[The data]
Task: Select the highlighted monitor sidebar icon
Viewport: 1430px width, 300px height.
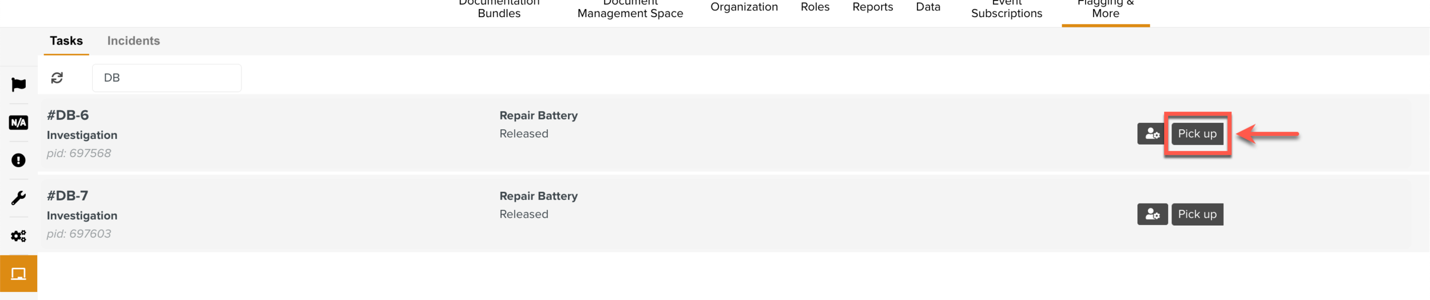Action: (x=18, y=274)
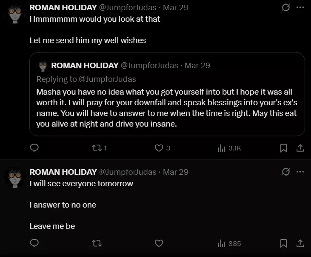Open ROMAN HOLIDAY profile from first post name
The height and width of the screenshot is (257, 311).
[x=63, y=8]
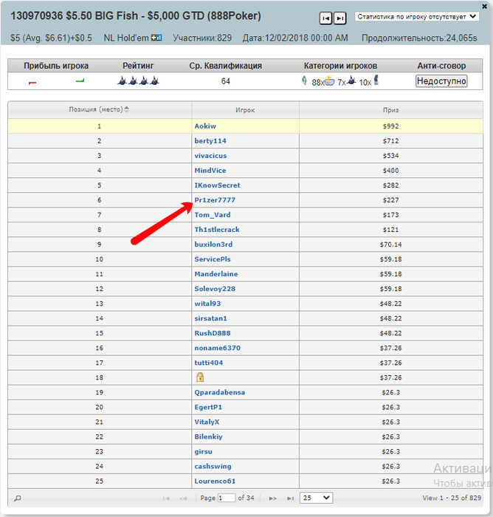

[Problem description] Every line of the data above is to be set down word for word, with the pictures left out.

[Exercise answer]
Task: Select the highlighted monitor sidebar icon
Viewport: 1430px width, 300px height.
Action: (x=18, y=274)
Open ROMAN HOLIDAY profile from first post name
The height and width of the screenshot is (257, 311).
[x=63, y=8]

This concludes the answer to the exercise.